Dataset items
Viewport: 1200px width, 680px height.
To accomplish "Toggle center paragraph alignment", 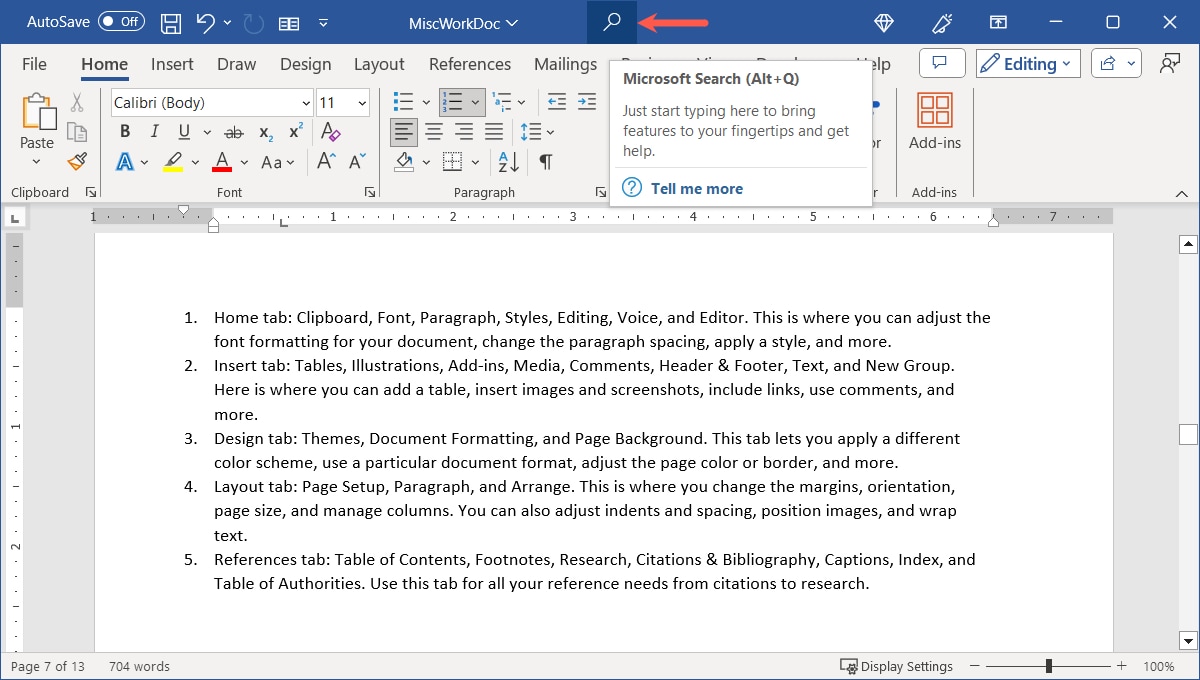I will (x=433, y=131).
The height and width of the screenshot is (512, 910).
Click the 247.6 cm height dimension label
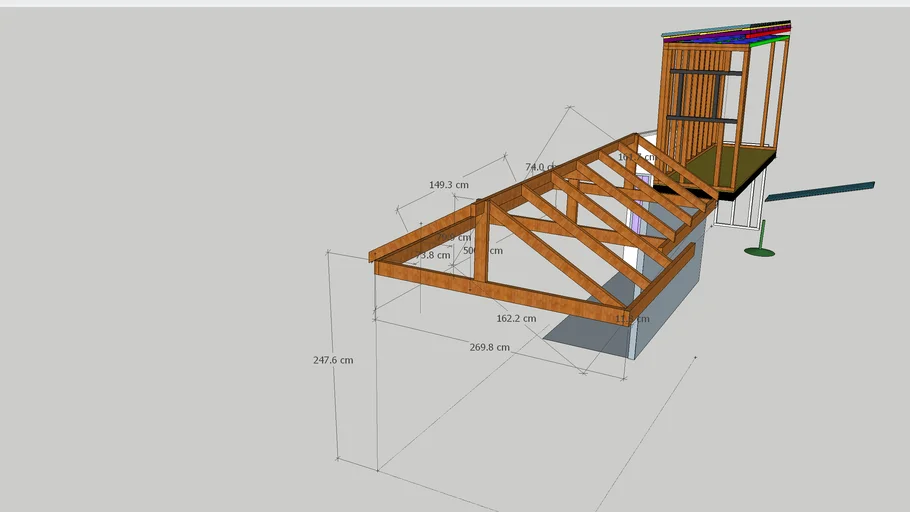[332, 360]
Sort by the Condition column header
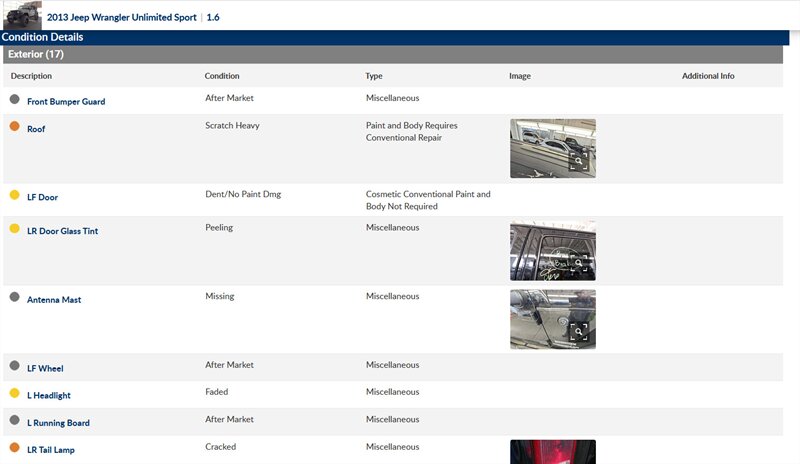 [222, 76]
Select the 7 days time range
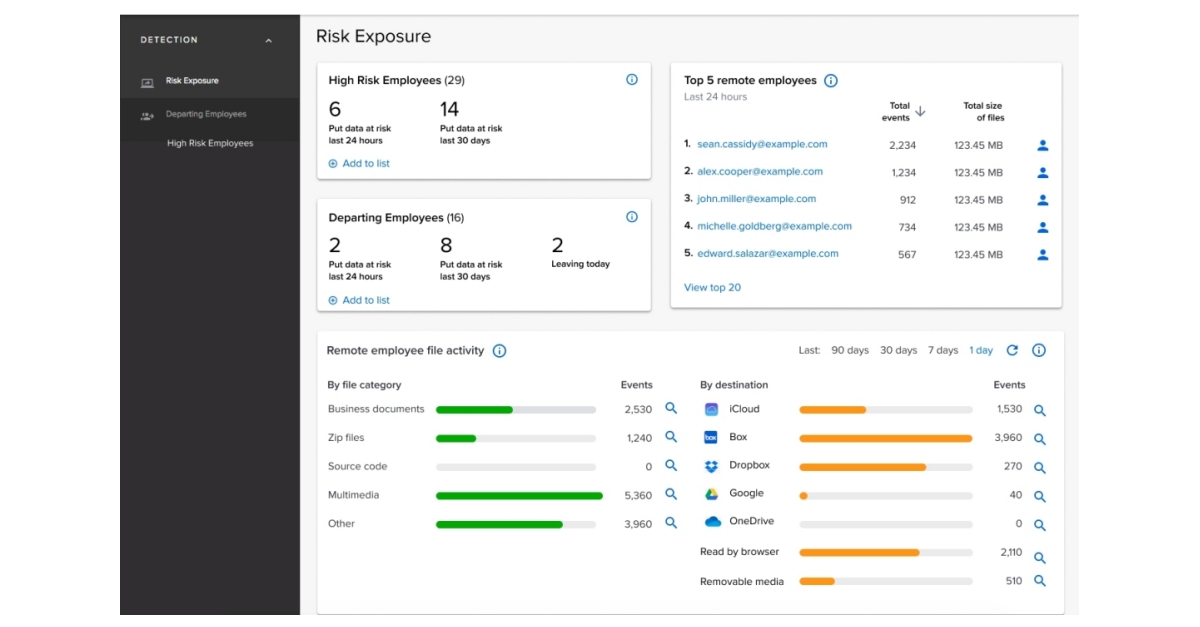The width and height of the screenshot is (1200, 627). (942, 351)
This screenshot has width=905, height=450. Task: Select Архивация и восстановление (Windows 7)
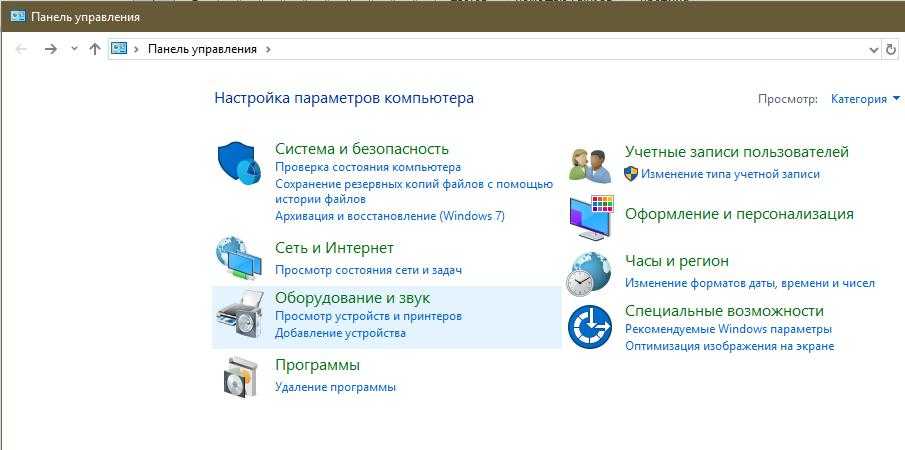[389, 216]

What is expected
Copy out everything from the line containing "The height and" down to the end of the records, word for word, leaving out the pictures.

Expected output
The height and width of the screenshot is (512, 910).
Click the 247.6 cm height dimension label
[332, 360]
Sort by the Condition column header
 [222, 76]
Select the 7 days time range
The width and height of the screenshot is (1200, 627). (942, 351)
This screenshot has width=905, height=450. Task: Select Архивация и восстановление (Windows 7)
[389, 216]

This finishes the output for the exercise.